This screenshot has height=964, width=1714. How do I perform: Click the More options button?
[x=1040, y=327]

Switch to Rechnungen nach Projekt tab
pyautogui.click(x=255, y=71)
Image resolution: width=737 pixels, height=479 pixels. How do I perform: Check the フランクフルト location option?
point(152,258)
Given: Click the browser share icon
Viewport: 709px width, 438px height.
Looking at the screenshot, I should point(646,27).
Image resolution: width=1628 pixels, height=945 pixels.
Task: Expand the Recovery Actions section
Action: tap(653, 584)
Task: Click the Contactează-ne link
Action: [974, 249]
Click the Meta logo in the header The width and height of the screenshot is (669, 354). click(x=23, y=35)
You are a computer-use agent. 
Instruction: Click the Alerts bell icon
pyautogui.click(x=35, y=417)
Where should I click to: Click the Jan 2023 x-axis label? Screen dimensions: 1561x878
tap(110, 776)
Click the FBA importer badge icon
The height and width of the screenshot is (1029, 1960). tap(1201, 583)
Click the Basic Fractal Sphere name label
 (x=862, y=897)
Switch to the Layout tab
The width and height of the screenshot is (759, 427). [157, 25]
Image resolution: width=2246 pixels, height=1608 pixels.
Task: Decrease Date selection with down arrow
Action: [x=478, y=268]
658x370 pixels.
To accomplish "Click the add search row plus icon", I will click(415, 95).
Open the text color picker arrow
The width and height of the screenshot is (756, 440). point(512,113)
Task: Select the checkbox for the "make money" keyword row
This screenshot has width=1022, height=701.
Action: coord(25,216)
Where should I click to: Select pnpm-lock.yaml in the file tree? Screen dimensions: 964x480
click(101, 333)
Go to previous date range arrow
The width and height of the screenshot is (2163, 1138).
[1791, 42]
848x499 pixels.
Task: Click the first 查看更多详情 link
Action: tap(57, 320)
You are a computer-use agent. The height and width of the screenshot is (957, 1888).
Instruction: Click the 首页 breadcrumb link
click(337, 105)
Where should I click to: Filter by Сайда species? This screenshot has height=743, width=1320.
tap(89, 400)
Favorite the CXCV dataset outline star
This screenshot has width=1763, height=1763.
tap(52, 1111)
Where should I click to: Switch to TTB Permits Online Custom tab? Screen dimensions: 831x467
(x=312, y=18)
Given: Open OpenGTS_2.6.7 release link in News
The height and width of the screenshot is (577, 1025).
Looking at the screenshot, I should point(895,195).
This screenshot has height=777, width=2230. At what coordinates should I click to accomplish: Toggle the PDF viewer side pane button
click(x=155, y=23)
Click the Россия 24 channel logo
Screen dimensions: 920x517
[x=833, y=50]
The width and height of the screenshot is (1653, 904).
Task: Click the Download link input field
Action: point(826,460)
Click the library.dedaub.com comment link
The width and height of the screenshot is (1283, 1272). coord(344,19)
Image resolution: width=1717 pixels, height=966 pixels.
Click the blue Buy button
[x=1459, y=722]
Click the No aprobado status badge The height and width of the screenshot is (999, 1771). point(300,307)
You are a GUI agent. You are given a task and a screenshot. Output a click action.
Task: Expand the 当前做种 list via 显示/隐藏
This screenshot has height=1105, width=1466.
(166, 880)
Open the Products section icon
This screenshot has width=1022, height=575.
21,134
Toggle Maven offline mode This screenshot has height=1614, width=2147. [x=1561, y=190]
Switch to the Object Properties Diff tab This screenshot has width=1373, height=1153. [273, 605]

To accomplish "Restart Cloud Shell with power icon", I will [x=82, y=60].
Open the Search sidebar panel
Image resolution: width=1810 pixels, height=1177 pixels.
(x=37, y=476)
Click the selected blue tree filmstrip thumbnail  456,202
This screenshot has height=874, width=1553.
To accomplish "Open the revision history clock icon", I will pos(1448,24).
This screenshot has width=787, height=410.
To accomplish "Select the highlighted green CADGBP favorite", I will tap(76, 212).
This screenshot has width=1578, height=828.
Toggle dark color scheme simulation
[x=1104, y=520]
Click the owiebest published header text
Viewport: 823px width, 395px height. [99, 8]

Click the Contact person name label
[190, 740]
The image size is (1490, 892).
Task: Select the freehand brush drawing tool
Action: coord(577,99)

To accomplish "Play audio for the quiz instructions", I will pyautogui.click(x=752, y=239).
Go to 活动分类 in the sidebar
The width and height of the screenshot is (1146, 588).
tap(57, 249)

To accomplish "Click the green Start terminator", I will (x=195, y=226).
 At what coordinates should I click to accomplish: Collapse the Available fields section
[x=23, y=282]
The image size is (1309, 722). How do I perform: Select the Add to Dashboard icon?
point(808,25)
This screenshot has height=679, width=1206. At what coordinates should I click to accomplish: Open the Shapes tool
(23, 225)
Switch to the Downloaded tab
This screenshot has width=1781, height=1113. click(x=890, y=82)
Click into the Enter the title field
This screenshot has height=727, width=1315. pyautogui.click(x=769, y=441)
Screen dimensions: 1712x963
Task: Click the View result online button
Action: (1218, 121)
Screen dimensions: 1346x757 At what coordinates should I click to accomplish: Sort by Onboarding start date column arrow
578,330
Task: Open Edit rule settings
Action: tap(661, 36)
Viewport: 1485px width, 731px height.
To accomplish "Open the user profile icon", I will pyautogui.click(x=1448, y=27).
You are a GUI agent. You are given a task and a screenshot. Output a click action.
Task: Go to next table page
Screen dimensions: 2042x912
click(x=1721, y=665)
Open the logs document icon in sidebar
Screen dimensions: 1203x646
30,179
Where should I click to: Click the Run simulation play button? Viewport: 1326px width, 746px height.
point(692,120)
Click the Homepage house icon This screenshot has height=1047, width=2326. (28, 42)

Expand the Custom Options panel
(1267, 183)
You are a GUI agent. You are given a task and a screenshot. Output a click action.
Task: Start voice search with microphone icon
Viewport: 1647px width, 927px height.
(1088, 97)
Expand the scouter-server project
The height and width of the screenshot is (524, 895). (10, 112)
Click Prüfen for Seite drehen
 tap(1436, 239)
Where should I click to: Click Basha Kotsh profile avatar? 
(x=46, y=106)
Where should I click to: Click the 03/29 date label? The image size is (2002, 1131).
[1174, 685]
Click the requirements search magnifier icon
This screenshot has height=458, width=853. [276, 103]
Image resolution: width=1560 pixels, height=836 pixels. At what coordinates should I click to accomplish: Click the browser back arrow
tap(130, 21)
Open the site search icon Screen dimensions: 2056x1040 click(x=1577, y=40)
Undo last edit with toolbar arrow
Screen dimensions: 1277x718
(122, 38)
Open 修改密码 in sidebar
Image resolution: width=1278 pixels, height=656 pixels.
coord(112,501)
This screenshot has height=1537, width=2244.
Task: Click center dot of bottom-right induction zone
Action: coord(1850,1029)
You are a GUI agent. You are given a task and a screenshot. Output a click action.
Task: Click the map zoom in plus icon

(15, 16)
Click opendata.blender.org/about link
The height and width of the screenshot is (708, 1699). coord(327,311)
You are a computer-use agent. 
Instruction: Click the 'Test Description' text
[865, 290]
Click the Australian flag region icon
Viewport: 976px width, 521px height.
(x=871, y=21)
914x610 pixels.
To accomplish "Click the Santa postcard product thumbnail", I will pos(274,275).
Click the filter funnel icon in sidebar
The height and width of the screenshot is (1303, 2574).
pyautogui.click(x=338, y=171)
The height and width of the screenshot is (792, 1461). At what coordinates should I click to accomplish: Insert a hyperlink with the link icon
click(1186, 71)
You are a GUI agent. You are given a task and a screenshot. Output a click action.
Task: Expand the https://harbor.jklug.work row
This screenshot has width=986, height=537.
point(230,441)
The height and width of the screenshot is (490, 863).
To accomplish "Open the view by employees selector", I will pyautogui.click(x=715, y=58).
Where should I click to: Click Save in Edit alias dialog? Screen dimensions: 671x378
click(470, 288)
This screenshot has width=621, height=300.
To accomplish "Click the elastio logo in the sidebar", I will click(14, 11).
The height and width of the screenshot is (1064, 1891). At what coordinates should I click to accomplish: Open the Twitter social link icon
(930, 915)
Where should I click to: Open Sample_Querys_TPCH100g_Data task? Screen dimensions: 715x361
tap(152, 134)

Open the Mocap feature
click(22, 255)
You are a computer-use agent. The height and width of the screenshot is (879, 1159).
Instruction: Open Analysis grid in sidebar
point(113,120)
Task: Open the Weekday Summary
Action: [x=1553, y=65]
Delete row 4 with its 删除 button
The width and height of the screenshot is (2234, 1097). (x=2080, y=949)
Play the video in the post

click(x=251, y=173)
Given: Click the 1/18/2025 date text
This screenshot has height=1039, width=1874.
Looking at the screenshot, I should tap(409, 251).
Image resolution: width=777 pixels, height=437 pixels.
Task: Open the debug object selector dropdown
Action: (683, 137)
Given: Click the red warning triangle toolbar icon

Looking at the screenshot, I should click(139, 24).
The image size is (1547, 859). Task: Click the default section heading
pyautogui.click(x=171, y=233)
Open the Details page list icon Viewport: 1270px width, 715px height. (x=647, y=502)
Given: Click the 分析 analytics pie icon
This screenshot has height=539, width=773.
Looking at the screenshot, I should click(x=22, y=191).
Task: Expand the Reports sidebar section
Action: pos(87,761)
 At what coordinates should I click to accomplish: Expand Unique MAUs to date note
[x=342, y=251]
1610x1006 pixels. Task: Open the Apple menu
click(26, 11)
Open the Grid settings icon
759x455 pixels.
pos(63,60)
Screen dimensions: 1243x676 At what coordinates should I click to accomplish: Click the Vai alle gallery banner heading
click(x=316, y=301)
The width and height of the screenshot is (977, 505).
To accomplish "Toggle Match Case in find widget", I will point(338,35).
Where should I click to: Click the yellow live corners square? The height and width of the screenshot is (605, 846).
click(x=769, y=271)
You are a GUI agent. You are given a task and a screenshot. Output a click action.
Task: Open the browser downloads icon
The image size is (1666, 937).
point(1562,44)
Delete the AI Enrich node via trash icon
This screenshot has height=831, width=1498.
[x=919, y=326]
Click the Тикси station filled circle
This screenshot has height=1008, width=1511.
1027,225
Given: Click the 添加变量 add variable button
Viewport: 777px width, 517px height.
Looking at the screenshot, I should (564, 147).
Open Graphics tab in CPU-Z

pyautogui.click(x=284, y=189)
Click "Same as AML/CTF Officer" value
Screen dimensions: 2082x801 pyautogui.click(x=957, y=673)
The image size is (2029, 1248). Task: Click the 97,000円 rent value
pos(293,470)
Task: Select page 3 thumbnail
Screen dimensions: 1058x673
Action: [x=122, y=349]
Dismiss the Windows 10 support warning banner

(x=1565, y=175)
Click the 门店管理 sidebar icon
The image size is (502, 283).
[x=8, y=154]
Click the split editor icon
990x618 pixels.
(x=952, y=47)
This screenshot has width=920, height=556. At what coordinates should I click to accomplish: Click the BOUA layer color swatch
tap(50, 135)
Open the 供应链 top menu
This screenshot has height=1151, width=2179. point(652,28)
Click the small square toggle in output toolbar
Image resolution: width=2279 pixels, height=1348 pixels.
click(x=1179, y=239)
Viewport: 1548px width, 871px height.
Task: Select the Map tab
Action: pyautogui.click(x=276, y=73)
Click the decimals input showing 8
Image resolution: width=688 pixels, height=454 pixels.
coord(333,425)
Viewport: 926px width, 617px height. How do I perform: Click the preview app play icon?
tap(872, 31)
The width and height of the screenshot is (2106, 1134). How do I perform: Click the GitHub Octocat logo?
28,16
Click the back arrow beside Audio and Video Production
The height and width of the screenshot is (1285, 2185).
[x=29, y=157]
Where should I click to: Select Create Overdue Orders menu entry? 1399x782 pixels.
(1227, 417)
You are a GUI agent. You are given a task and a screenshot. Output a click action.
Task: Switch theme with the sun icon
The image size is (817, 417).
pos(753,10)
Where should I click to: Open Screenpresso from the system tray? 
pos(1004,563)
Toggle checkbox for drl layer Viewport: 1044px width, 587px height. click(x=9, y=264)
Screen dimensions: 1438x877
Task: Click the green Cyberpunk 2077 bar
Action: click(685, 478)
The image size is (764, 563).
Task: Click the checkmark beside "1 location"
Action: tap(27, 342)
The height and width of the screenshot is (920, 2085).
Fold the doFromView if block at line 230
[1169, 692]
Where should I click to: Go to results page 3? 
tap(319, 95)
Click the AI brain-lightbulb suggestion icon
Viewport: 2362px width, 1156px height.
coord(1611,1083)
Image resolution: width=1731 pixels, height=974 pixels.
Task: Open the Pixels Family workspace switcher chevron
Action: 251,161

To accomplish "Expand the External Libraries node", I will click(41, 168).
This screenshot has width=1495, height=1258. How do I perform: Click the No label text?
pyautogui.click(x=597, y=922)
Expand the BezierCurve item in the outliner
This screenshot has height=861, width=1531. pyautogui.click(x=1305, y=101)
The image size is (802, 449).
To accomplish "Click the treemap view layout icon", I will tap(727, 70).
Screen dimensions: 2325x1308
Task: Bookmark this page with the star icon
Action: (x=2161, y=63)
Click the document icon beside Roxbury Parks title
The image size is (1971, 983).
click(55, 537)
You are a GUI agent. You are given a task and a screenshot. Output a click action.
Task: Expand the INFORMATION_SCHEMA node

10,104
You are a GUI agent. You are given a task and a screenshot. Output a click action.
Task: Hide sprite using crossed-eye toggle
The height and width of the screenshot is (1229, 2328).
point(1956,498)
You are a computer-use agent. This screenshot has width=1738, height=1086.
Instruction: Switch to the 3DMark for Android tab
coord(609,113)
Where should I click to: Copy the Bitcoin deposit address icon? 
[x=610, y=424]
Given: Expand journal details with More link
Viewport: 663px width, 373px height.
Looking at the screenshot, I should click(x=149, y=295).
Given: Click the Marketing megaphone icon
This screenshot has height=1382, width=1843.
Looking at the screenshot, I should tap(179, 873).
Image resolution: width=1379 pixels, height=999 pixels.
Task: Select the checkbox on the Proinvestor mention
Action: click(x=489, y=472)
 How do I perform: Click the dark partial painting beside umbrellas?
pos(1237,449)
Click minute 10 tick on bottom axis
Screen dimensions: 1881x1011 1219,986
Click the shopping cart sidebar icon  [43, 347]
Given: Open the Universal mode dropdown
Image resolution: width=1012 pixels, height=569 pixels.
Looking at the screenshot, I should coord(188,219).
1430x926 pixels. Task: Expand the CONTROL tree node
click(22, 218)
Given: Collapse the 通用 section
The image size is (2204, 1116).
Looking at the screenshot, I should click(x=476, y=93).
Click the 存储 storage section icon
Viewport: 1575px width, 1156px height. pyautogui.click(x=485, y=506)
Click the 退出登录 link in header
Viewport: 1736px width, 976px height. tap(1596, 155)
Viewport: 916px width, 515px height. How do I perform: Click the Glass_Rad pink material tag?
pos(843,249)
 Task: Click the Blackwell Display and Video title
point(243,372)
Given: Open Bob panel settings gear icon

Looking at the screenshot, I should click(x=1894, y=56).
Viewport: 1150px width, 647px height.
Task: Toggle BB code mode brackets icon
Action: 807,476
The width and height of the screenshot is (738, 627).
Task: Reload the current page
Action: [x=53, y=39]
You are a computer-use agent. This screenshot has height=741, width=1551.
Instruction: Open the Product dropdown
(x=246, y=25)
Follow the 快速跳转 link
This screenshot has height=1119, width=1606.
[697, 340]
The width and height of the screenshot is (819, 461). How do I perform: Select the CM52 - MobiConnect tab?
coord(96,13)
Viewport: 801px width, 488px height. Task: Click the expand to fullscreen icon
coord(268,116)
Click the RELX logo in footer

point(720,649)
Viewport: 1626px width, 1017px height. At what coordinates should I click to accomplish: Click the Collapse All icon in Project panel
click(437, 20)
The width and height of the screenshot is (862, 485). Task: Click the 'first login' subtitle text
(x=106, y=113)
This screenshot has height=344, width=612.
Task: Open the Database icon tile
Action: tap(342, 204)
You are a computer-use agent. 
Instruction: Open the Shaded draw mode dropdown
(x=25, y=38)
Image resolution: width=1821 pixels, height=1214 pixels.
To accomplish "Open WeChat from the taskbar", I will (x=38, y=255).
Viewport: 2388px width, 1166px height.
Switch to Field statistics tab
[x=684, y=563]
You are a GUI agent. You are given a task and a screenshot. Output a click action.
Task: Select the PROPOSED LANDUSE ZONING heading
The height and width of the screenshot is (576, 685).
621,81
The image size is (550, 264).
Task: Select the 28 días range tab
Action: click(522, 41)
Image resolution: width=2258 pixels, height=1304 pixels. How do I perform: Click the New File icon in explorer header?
+ + + + + + +
> Required action
Return each line exactly, beginning at the start of the material above and ending at the line that includes "Given: Click the browser share icon", with both of those kept.

> Written answer
This screenshot has height=964, width=1714. How do I perform: Click the More options button?
[x=1040, y=327]

Switch to Rechnungen nach Projekt tab
pyautogui.click(x=255, y=71)
Image resolution: width=737 pixels, height=479 pixels. How do I perform: Check the フランクフルト location option?
point(152,258)
Given: Click the browser share icon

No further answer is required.